AUD slips on spike in unemployment rate
The Australian dollar lost ground overnight after the Australian unemployment rate spiked higher in October. A delayed recovery post-lockdown meant the unemployment rate rose to 5.2% from 4.6% in September. That confounded market forecasts of 4.8% as Australian employers shed 46,300 jobs. That’s the 3d fall on the trot and certainly looks like it may delay interest rate rises from the Reserve Bank of Australia. Hence the GBPAUD rate pushed up from an overnight low of AUD 1.8275 to this morning’s AUD 1.8350.
USD strengthens on inflation and China agreement
An agreement between China and the US to work on climate change policies has helped the US Dollar make some headway. Ironically, the US has also threatened China if there is an attack on Taiwan. That too adds strength to the US Dollar as investors search for safe-havens. Add in stronger than expected 6.2% US inflation (the fastest pace since 1990) which boosted the expectation that the US base rate could start rising as early as Q2 2022, and the overnight strength in the USD is understandable. The GBPUSD rate has dropped 2 cents in the last couple of days and starts Thursday clinging on to $1.34 by its fingernails.
EURUSD at 15 months low
That USD strength is also playing out in the EURUSD rate. This pair has dropped to levels last seen in July 2020. At this morning’s $1.1475, the momentum is very clearly downward. Technically, this pair could make $1.12 to complete a retracement after a yearlong head and shoulders pattern between July 2020 and August 2021.
The Canadian Dollar is tracking the USD. GBPCAD is down to a level last seen in March 2020 and appears to have broken the trading range it occupied from March 2020 to September 2021. That range was roughly 6 cents wide. A full-extension below that range would take GBPCAD to CAD1.63. So beware if you are a CAD buyer.

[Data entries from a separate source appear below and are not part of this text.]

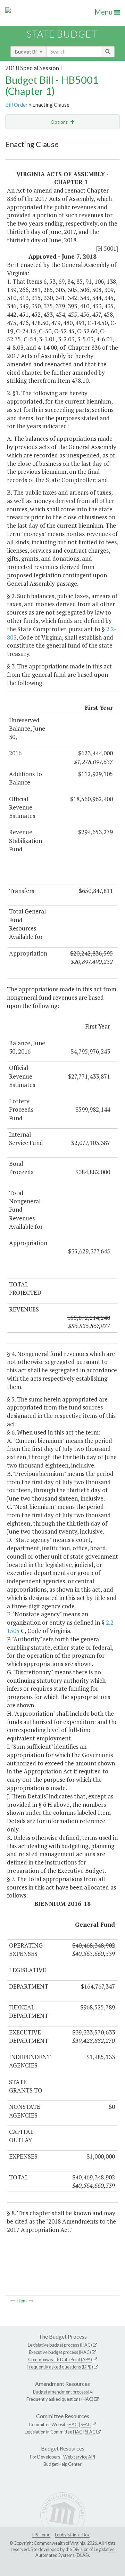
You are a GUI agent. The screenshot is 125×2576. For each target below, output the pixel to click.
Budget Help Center (62, 2464)
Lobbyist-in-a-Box (72, 2534)
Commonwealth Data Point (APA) (60, 2359)
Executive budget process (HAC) (60, 2352)
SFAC (86, 2424)
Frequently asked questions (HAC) (59, 2399)
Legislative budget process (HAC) (60, 2345)
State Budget (62, 34)
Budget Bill (27, 52)
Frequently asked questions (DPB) (60, 2367)
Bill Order (16, 104)
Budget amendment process (60, 2392)
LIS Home (41, 2534)
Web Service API (79, 2457)
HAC (73, 2424)
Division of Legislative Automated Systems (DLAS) (75, 2552)
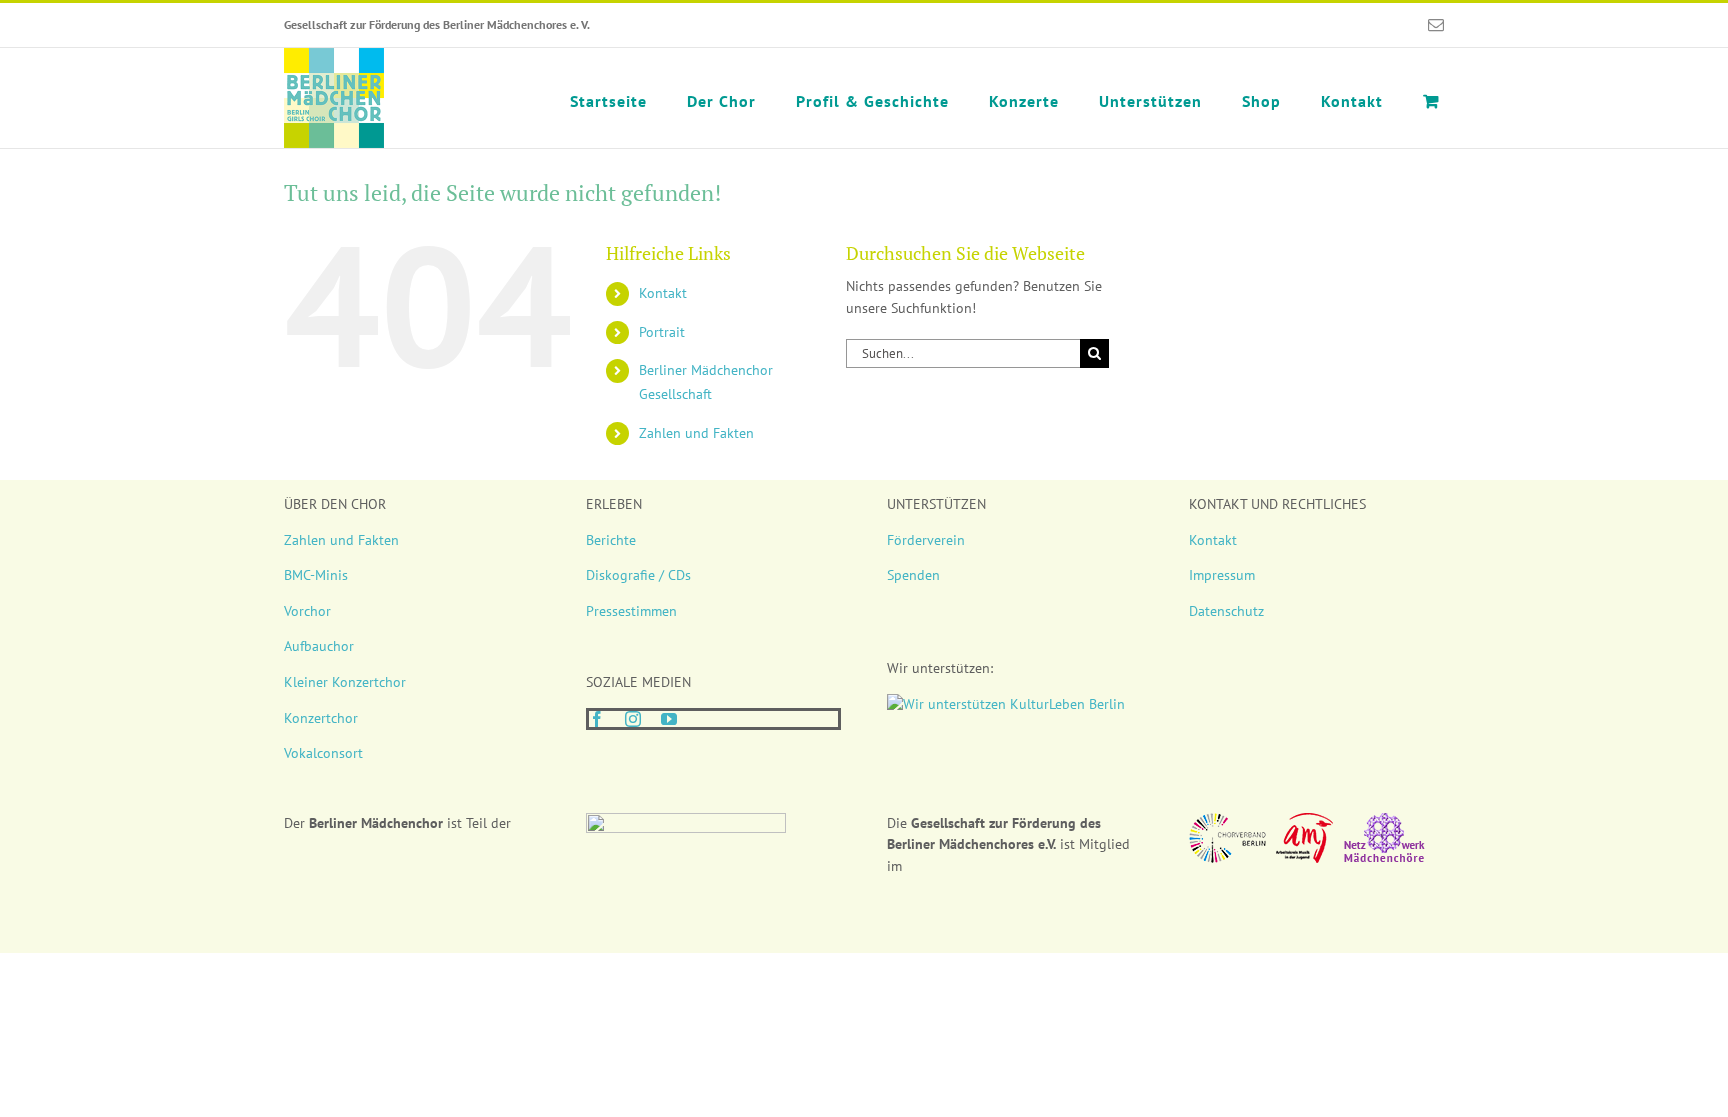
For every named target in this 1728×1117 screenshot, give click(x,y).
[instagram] (633, 719)
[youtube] (669, 719)
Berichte (611, 540)
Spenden (913, 575)
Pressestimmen (631, 611)
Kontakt (663, 293)
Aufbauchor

The GBPEUR exchange rate is still hooked to €1.17 by a bungee cord. The range this week has been just over half a cent – €1.1670 to €1.1730. You would have to suspect the Pound would be stronger were it not for the threat that the British Government might step away from the Northern Ireland agreement under the Brexit agreement. This morning’s release of UK GDP data showed a slightly weaker than forecast growth level in UK economic activity and that is undoubtedly holding the Pound back. 6.6% growth in the year to September is a tad down from the 6.8% forecasts but solid growth in construction and decent growth in manufacturing all helped steady the ship.
There isn’t a huge amount of tier one data for the rest of the day, so a degree of range trading is likely.
Quiet trading on Veteran’s Day/ Armistice Day
Today will also be quieter because it is Veterans Day in the US and many other allied nations commemorate the 11th of November as the day the guns fell silent at the end of the first World War. It always galls me that the UK shifts the marking of that momentous event to the nearest convenient Sunday. Approximately 20 million people lost their lives in WW1 and 21 million were injured in one way or another. I think that deserves a moment of reflection at 11 am.